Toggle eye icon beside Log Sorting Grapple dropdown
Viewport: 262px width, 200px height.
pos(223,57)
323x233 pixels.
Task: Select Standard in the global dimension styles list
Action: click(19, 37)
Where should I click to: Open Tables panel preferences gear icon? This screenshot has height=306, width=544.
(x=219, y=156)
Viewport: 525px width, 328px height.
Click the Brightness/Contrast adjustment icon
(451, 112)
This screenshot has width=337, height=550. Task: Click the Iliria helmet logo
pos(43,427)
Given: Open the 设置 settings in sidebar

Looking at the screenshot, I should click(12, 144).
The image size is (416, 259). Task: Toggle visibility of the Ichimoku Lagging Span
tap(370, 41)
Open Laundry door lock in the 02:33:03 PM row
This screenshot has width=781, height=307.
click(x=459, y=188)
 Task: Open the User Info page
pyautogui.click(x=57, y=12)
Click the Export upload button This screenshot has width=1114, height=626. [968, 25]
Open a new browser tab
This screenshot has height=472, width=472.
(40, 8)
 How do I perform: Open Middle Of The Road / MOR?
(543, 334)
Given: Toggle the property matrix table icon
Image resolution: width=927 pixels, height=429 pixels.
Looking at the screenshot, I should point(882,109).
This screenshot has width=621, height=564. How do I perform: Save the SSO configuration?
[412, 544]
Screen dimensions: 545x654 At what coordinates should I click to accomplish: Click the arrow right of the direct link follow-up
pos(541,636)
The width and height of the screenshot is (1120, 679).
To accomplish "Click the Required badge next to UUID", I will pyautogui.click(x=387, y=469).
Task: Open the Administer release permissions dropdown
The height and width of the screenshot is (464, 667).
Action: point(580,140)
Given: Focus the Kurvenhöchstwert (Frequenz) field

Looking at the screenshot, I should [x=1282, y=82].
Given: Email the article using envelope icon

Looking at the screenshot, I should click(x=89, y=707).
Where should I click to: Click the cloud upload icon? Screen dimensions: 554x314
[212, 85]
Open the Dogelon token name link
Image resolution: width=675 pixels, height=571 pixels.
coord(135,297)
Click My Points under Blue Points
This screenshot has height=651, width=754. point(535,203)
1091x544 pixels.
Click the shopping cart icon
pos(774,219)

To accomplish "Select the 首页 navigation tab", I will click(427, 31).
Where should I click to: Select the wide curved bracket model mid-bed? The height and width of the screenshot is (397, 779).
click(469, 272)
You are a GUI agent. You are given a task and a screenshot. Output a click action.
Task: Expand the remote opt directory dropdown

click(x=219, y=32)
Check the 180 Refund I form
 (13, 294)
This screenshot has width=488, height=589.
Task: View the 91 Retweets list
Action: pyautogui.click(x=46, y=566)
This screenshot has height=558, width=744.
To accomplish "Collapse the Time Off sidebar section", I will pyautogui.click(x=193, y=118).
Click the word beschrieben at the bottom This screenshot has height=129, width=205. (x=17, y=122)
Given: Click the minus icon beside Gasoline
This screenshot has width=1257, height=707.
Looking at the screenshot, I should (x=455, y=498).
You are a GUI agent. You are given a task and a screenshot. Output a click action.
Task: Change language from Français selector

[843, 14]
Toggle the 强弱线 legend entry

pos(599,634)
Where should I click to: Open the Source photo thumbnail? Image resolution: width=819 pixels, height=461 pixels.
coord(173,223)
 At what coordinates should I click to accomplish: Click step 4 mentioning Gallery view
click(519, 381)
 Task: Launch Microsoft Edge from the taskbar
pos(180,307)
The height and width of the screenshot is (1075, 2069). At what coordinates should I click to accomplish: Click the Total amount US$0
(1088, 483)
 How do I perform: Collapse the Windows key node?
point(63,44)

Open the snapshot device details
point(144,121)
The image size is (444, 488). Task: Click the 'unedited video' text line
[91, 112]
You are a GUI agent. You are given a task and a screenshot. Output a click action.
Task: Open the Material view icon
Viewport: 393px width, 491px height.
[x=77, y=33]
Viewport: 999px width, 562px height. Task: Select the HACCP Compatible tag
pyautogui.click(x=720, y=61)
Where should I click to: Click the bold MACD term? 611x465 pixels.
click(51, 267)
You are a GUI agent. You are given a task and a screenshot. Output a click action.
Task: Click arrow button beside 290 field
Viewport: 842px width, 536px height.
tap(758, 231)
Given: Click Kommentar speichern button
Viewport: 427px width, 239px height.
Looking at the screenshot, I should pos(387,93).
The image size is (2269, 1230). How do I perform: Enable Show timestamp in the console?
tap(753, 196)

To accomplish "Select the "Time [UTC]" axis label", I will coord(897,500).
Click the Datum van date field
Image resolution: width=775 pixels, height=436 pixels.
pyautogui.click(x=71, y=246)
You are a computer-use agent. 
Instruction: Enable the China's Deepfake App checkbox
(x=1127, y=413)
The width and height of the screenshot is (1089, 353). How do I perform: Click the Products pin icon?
.....
Exercise aim ::
Reproduce the records verbatim, everything from the line containing "Check the 180 Refund I form" down to the line containing "Looking at the screenshot, I should (x=455, y=498).", both included.

Result for this exercise ::
Check the 180 Refund I form
 (13, 294)
This screenshot has width=488, height=589.
Task: View the 91 Retweets list
Action: pyautogui.click(x=46, y=566)
This screenshot has height=558, width=744.
To accomplish "Collapse the Time Off sidebar section", I will pyautogui.click(x=193, y=118).
Click the word beschrieben at the bottom This screenshot has height=129, width=205. (x=17, y=122)
Given: Click the minus icon beside Gasoline
This screenshot has width=1257, height=707.
Looking at the screenshot, I should (x=455, y=498).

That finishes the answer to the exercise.